Peaky Blinders: How police officer who brought down gang was given hero’s funeral

Peaky Blinders: How police officer who brought down gang was given hero’s funeral

Far from the BBC’s fictional adaptation, the real-life ‘Peaky Blinders’ gangs were described as “small time thugs and petty criminals” who plagued the backstreets of Birmingham. Unlike the TV show, they were not one but a number of gangs who “victimised the poor they lived among” and conducted a series of brutal attacks. Their bloody reign, from the late 1800s until just before World War 2, went mainly unchallenged by an overwhelmed police force without the numbers to apprehend them. This all changed when Irishman Charles Haughton Rafter was appointed chief constable in 1899. Historian Professor Carl Chinn told about the impact of this police officer and the way the city commemorated him after his death.

The TV show ‘Peaky Blinders’ gained a huge following after it first aired in 2013 and now fans eagerly await the release of series six.

**Problems to solve**:
[A] According to the Peaky Blinders article, in what year was Charles Haughton Rafter appointed chief constable?
[B] Carry on writing the Peaky Blinders article, picking up after its last sentence.
The listing that comes next is from a different source.

**Data segment**:
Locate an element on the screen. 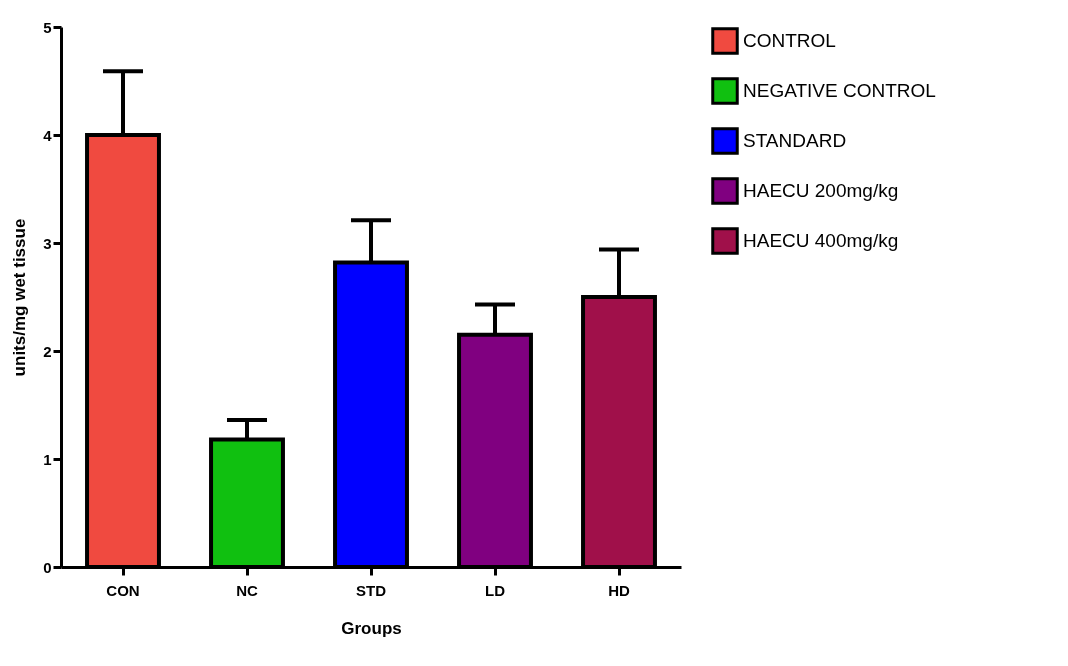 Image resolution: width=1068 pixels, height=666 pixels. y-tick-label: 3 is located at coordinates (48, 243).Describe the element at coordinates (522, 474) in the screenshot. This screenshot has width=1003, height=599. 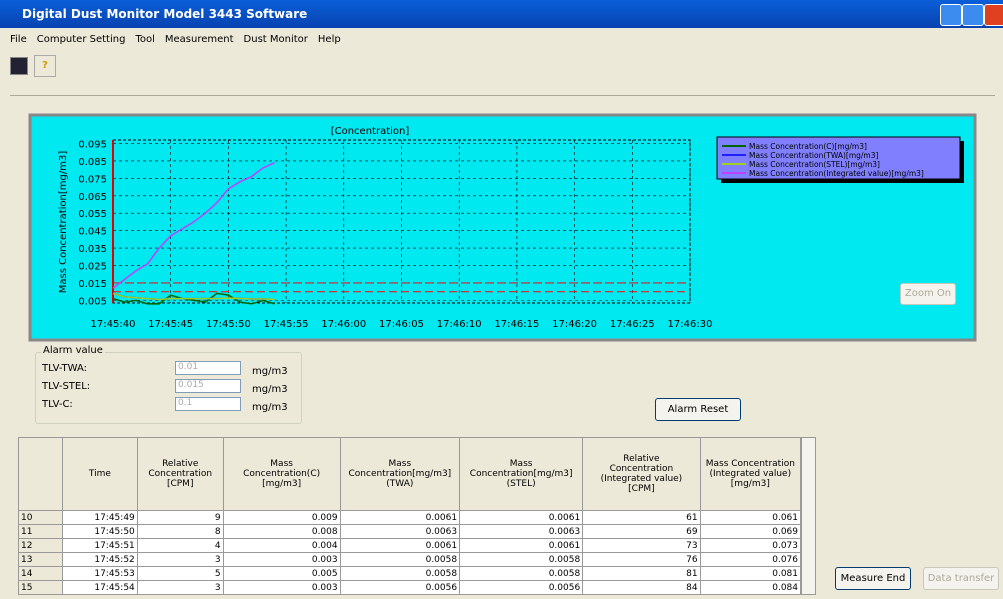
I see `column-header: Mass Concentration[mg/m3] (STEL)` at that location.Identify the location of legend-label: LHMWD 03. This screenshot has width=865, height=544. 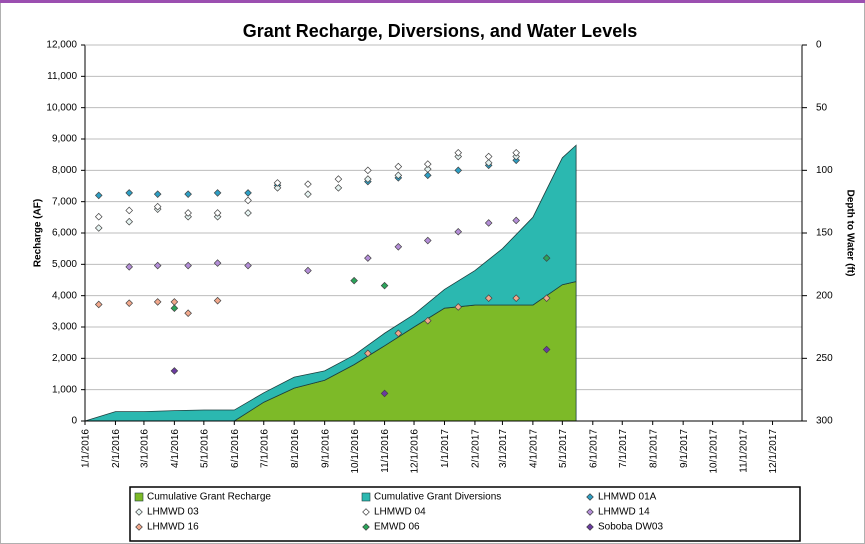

**Outputs by task**:
[A] 1899

[B]
The fictionalisation of real-life crime stories in Birmingham has starred Cillian Murphy as Thomas ‘Tommy’ Shelby, Helen McCrory, Tom Hardy and many others. 

But according to Professor Chinn the reality behind the small screen portrayals is far more barbaric than anything seen on television. 

He published the 2019 book ‘Peaky Blinders: The Real Story of Birmingham’s Most Notorious Gangs’ and told about one of the main reasons the criminal organisation collapsed.

Peaky Blinders TV Netflix BBC show crime gangs

Peaky Blinders exposed: Police Chief Constable Charles Haughton Rafter who helped to tackle gangs (Image: BBC / WEST MIDLANDS POLICE MUSEUM)

Peaky Blinders TV Netflix BBC show crime gangs

‘Peaky Blinders’ was first aired in 2013, starring Cillian Murphy, Helen McCrory and Tom Hardy (Image: BBC)

Mr Chinn cited a number of factors that contributed to the gangs vanishing – including youth clubs being launched by churches, the horrifying effects of World War 1 and more.

But one of the most notable, he claims, was the influence of chief constable Charles Haughton Rafter who embarked on a “radical recruitment campaign of around 500 fit young men”.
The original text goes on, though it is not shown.